Amtsumbau nach hinten verschoben. St. Anton/Jessnitz blickt schwieriger Phase entgegen. 2019 brachte noch Überschuss.

Von Christian Eplinger. Erstellt am 04. Juni 2020 (04:00)
Alles einstimmig. Bei der Gemeinderatssitzung am Freitag im St. Antoner Sitzungssaal – die Mandatare verzichteten zugunsten der Abstandsregeln dabei auf Tische – herrschte bei allen Tagesordnungspunkten Einstimmigkeit.
Christian Eplinger

Mit einem Überschuss von 44.000 Euro beendete die Gemeinde St. Anton das Jahr 2019, auch dank erheblicher Mehreinnahmen bei der Kommunalsteuer, die allesamt auf das Betriebsgebiet Neubruck zurückgehen. Auf dem Papier gab es dennoch im ordentlichen Haushalt einen Soll-Abgang.

„Wir haben aus buchhalterischen Gründen den Überschuss an Projekte im außerordentlichen Haushalt zugeführt, die 2020 noch weitergeführt werden, und den ordentlichen Haushalt ausgeglichen. Allerdings sind dann einige Rechnungen nachgekommen, die nachträglich verbucht werden mussten“, berichtete VP-Bürgermeisterin Waltraud Stöckl.

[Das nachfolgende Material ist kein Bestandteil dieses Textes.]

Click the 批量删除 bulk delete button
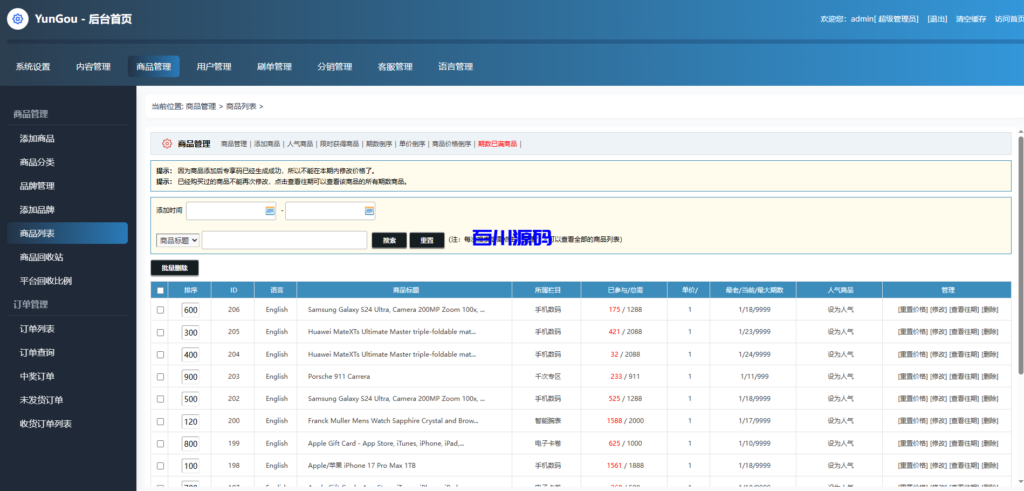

Für 2020 rechnet Stöckl mit Mindereinnahmen von rund 30 Prozent. „Wir werden daher einige geplante Projekte verschieben müssen – so etwa den Umbau des Gemeindeamtes. Den FF-Autoankauf und den Kindergartenneubau werden wir aber wie geplant umsetzen“, erklärt Waltraud Stöckl.